What if they were all killed in an Indian fight?
The worry about Newt and his future was a worry Maggie could not entirely put down--it made her determined to last. If she could just last a few more years Newt would be old enough that someone might employ him--she knew that many cowboys were no more than twelve or thirteen when they first gained employment on the many ranches to the south.
The streets of Austin were empty: Jake was gone. Maggie sat by the window a long time, thinking, hoping, looking down at the silent street.
Then, just as she was about to go to bed, she saw Pea Eye roll out of the wagon where he had been napping. Maggie watched, expecting him to walk off--she had never known Pea Eye to be drunk, but then old friends such as Jake Spoon didn't leave the troop every day. It was late in the night and chilly; it had begun to drizzle. Maggie waited, thinking Pea Eye would wake up, stand up, and make his way to the shelter of the bunkhouse.
But he didn't wake up. He lay as he had fallen, flat on his face in the street.
Maggie went to bed, telling herself that Pea Eye was, after all, a grown man--z a roving ranger he had no doubt slept out of doors in far worse weather, and in more dangerous places than the streets of Austin.
Maggie's reasoning failed to convince her--the thought of Pea Eye kept sleep from coming. No doubt he had slept out of doors in worse weather, but, on those occasions, she hadn't been in sight of him.
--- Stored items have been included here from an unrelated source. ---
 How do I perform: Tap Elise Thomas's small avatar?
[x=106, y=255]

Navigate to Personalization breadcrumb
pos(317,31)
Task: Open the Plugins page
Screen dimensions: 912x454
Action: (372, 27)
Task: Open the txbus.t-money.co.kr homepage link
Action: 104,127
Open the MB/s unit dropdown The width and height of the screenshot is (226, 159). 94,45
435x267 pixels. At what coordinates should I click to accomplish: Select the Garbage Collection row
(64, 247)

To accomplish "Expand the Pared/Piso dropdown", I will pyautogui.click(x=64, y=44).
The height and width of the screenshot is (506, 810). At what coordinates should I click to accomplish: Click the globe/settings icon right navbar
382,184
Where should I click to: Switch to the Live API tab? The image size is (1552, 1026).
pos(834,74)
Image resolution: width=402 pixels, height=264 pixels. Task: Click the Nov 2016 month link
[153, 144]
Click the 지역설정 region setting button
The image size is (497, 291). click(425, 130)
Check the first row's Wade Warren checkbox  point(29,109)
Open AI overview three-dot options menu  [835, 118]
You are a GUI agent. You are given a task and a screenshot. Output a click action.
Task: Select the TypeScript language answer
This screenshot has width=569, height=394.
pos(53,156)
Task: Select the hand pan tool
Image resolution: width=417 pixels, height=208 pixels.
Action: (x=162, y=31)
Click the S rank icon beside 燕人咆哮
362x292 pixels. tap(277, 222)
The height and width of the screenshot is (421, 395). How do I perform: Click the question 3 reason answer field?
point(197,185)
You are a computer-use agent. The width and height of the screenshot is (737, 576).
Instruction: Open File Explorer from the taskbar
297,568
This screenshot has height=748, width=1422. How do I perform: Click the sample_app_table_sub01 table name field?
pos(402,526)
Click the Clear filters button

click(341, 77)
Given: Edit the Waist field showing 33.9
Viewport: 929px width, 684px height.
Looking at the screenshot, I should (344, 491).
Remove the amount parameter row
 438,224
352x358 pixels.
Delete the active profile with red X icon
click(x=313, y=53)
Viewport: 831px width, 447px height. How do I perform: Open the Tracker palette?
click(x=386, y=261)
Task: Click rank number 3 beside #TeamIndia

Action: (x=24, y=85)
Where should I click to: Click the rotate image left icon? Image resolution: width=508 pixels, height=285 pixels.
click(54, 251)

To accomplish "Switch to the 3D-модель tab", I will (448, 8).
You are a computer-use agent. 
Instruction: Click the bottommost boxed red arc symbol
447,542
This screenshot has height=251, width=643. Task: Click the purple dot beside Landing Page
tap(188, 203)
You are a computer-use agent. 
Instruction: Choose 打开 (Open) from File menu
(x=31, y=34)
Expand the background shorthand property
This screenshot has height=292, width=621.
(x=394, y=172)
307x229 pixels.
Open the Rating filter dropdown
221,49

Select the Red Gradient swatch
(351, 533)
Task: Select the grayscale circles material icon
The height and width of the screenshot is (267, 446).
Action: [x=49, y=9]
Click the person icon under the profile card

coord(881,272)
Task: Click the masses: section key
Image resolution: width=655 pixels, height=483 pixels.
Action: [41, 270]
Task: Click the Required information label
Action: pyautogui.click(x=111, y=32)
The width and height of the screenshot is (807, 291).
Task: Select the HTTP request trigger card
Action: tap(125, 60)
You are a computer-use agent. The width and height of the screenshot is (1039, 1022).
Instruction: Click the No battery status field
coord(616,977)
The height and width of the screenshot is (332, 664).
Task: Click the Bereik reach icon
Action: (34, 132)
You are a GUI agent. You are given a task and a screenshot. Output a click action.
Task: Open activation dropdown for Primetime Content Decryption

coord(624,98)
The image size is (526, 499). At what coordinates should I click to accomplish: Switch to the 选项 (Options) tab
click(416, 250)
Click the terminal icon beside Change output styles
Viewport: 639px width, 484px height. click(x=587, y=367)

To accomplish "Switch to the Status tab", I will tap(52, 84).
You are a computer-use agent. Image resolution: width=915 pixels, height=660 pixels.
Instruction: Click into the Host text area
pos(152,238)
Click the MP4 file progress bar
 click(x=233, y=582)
Finally she got up, took a heavy quilt out of her cedar chest, went down the stairs, walked the few steps, covered Pea with the quilt, and pulled him around so that his legs were no longer sticking into the street where a wagon could run over them, as in the case of the senator who lost his hand.
The next morning, when Maggie went down to recover her quilt, Pea Eye was seated with his back to the wagon wheel, looking like a man in shaky health and spirits.
'I wish I could take my head off,' he said, to Maggie. 'If I could take it off I'd chuck it far enough away that I couldn't feel it throb.' 'Many a man has ruined his health for good, drinking whiskey with Gus McCrae,' Maggie informed him sternly.
Pea Eye didn't dispute the opinion.
'Gus? He can hold more liquor than a tub,' he said. 'Is this your quilt?' 'Yes, I thought I better cover you,' Maggie said.
'I had an awful dream,' Pea Eye said.
'I dreamed a big Comanche held me up by my legs and scalped me.' 'That wasn't a Comanche, that was me,' Maggie said. 'Your legs were sticking into the street--I was afraid a wagon would run over you, so I pulled you around.' 'Jake's gone off to Colorado to find a silver mine,' Pea Eye said.
Maggie didn't answer. Instead, to Pea Eye's consternation, she began to cry. She didn't say anything; she just took her quilt and walked home with it, crying.